(Rows on where targets appear)
○ ○ ○ ○ ○

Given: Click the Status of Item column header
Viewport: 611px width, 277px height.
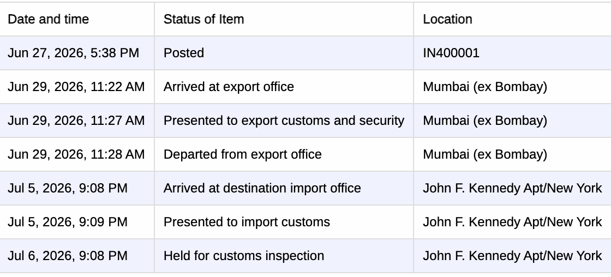Looking at the screenshot, I should 204,19.
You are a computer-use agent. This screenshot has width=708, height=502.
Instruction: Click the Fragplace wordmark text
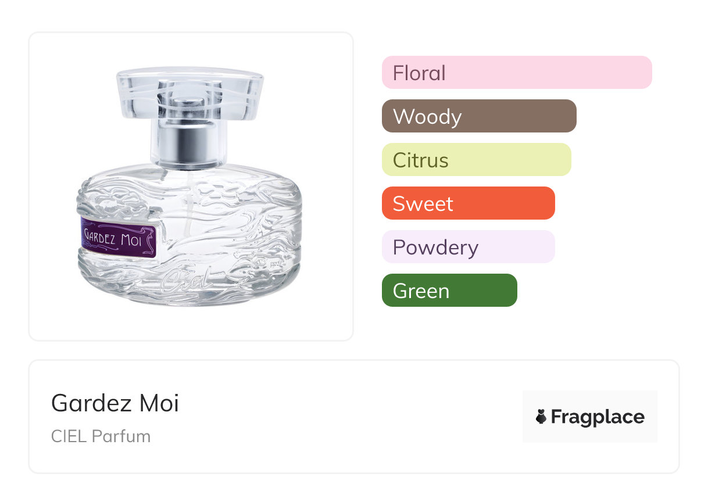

○ ○ ○ ○ ○

* _Request_:
Can you copy every item above word for word, leaving the pictures out?

* _Answer_:
Given: Click the Status of Item column header
Viewport: 611px width, 277px height.
Looking at the screenshot, I should 204,19.
You are a computer-use agent. This screenshot has width=708, height=502.
Instruction: Click the Fragplace wordmark text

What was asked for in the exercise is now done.